When attempting to send a request with http/client today inside of Docker, the OpenVPN Client sets a route of 0.0.0.0/0, this breaks connections to Docker DNS 127.0.0.11, when making a request to a host, I receive the error message: (ERROR) Socket::Addrinfo::Error getaddrinfo: Temporary failure in name resolution /usr/share/crystal/src/socket/tcp_socket.cr:75:15 in 'initialize', after a while I realized that this error only happened in containers where OpenVPN was running.
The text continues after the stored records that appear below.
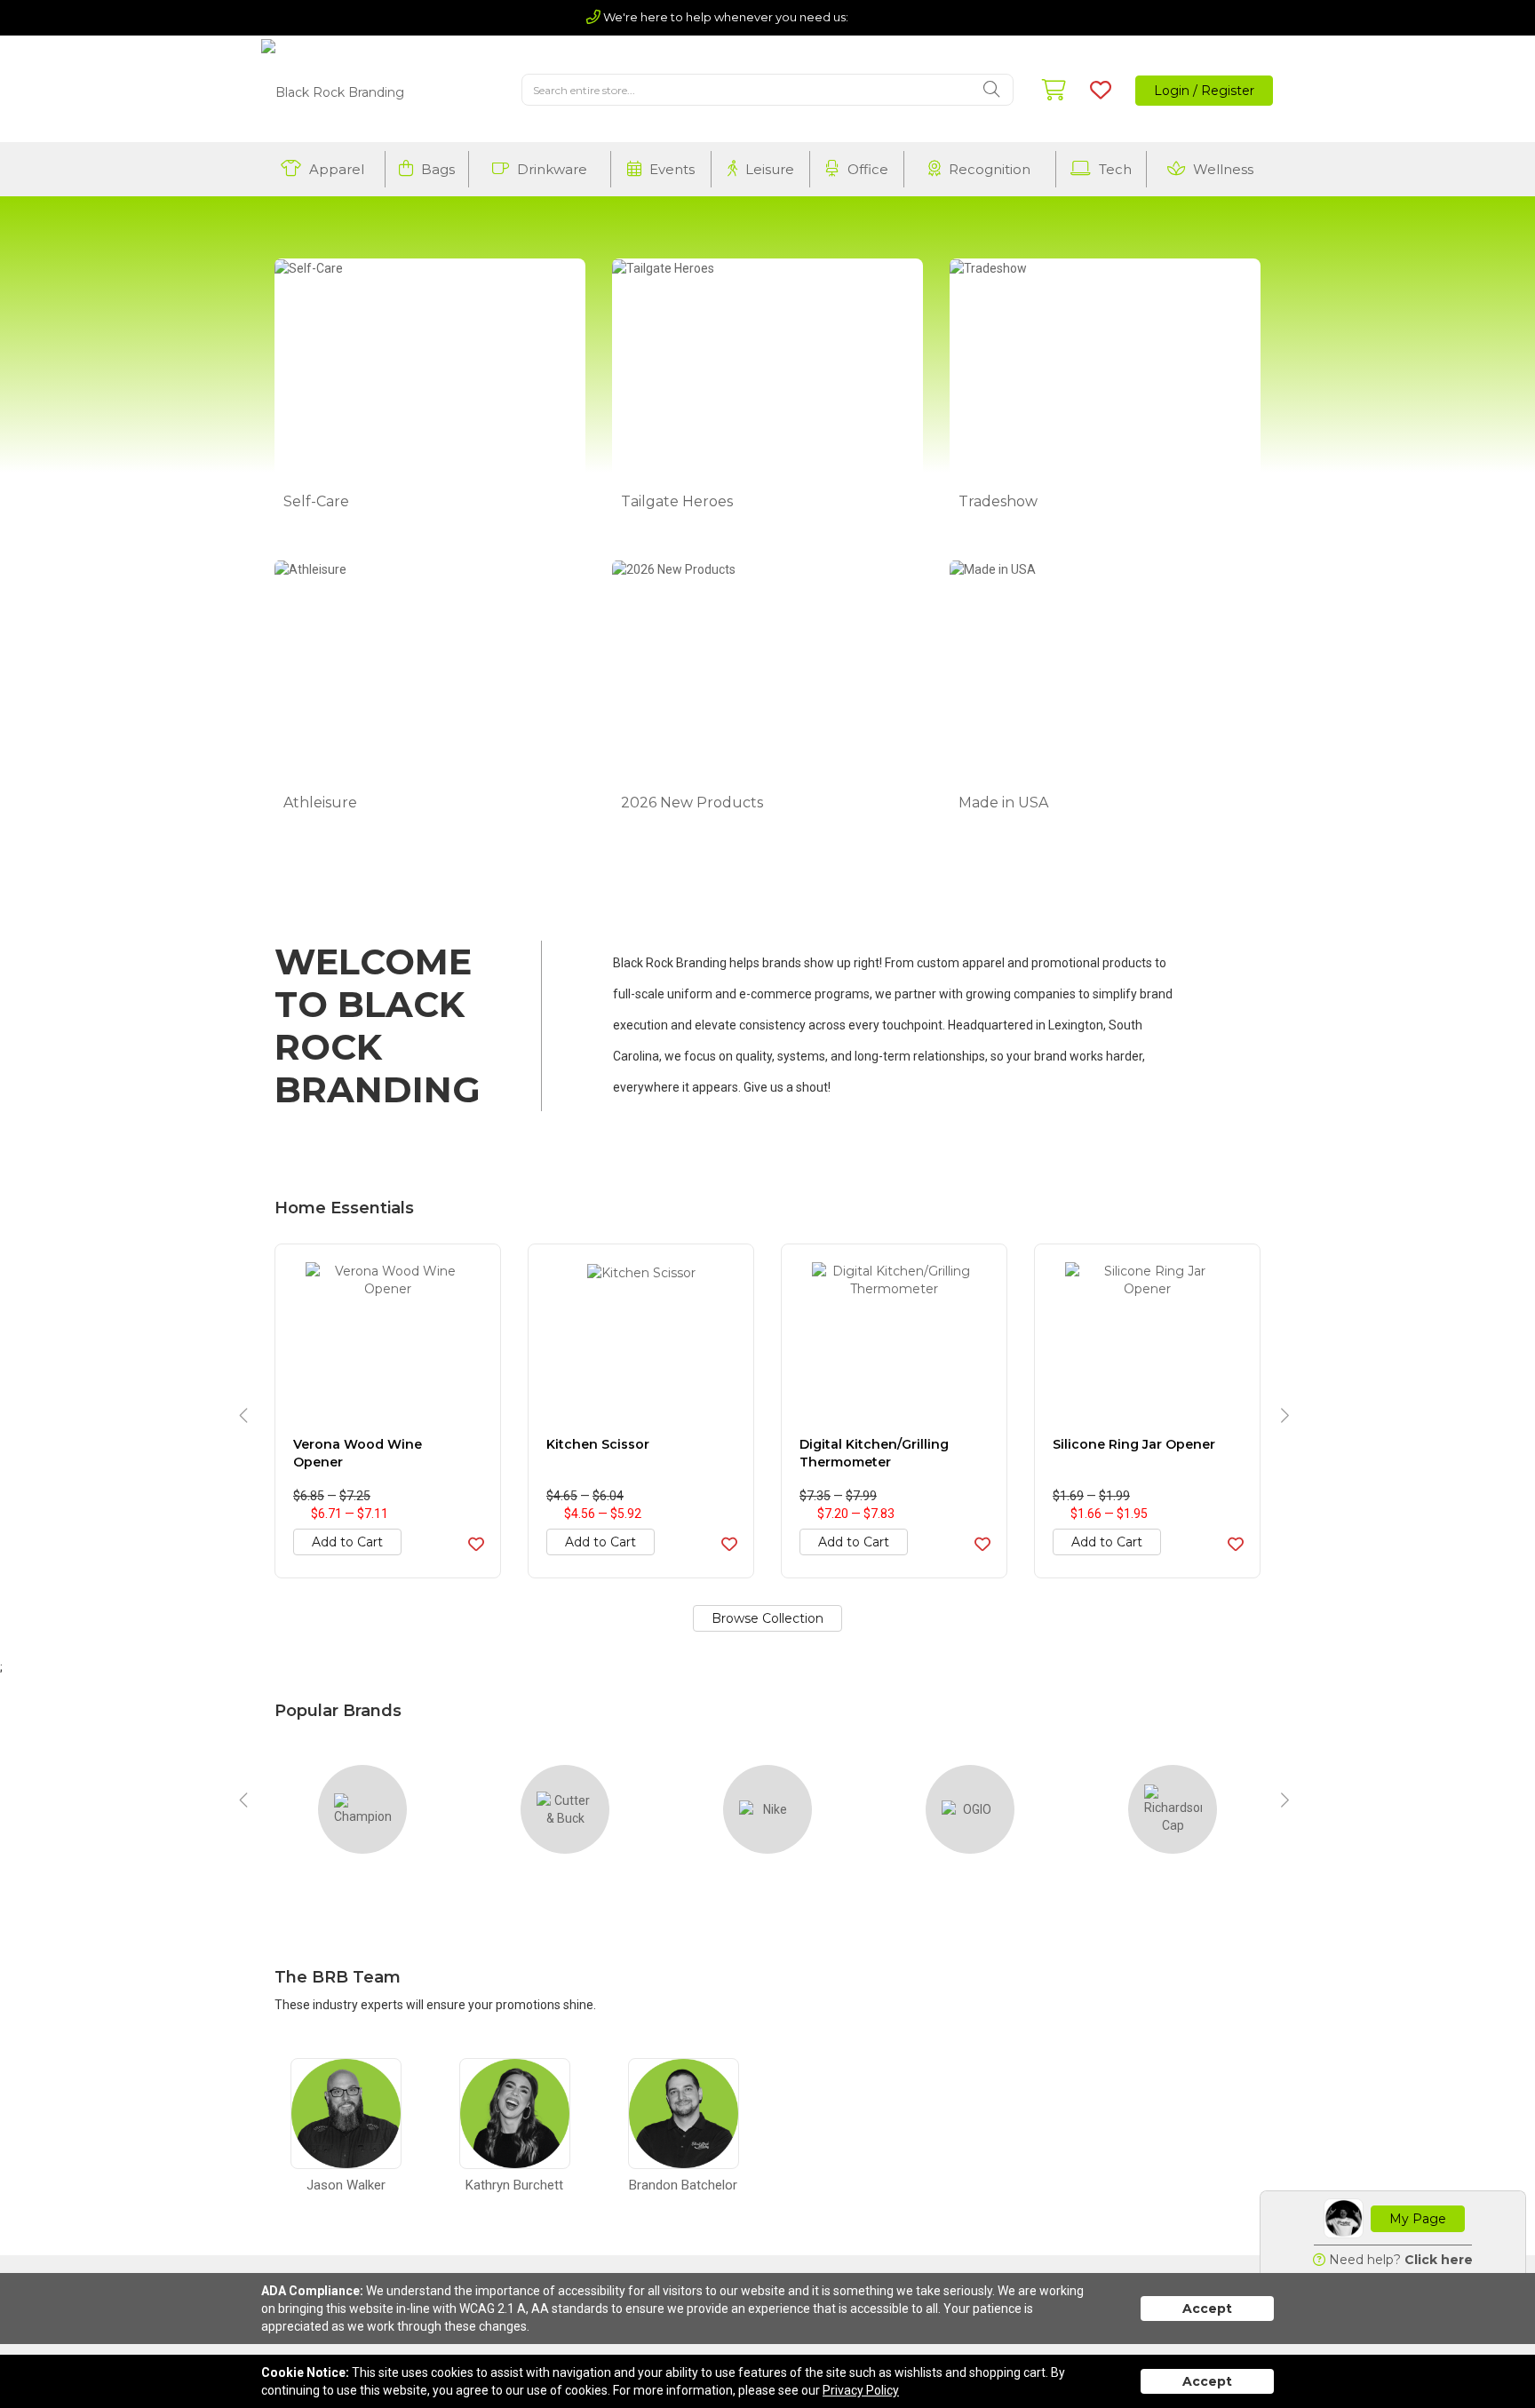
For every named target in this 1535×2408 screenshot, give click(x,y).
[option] (387, 1411)
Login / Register (1204, 91)
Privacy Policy (861, 2390)
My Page (1417, 2219)
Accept (1207, 2309)
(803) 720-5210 (900, 17)
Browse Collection (767, 1618)
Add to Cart (347, 1542)
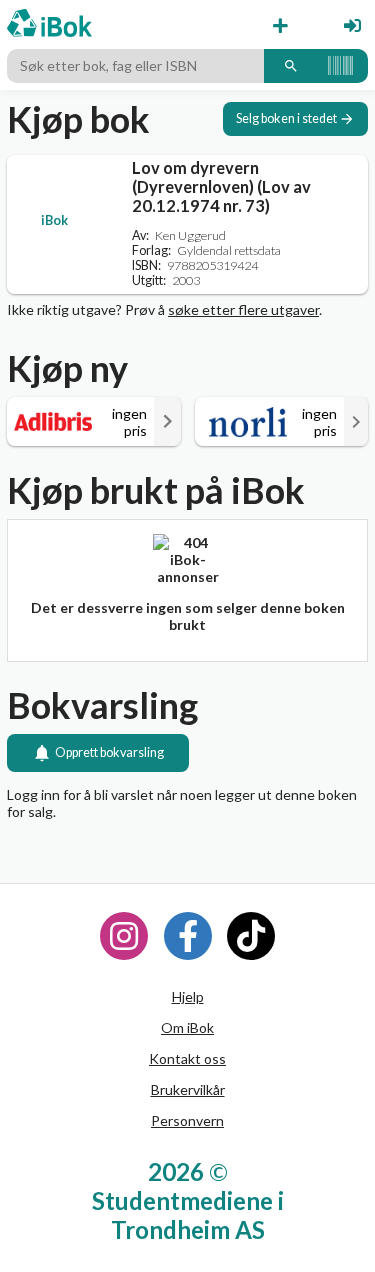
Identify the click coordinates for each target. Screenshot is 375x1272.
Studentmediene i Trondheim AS (188, 1215)
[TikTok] (251, 936)
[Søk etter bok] (291, 66)
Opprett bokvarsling (109, 752)
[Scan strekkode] (340, 66)
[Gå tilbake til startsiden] (49, 24)
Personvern (187, 1120)
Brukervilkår (188, 1089)
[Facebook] (188, 936)
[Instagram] (124, 936)
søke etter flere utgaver (243, 309)
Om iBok (187, 1027)
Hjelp (188, 996)
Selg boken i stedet (286, 118)
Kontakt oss (187, 1058)
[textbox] (135, 66)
For those curious, an OpenVPN Client inside the Docker contain allows our developers to copy production data into local host for testing how of code works against our production databases. For security reasons our MySQL and PostgreSQL instances are not exposed to the public internet and require users to be connected to our internal VPN. This was tricky to debug until we realized production wasn't affected for some reason and discovered that OpenVPN was the culprit.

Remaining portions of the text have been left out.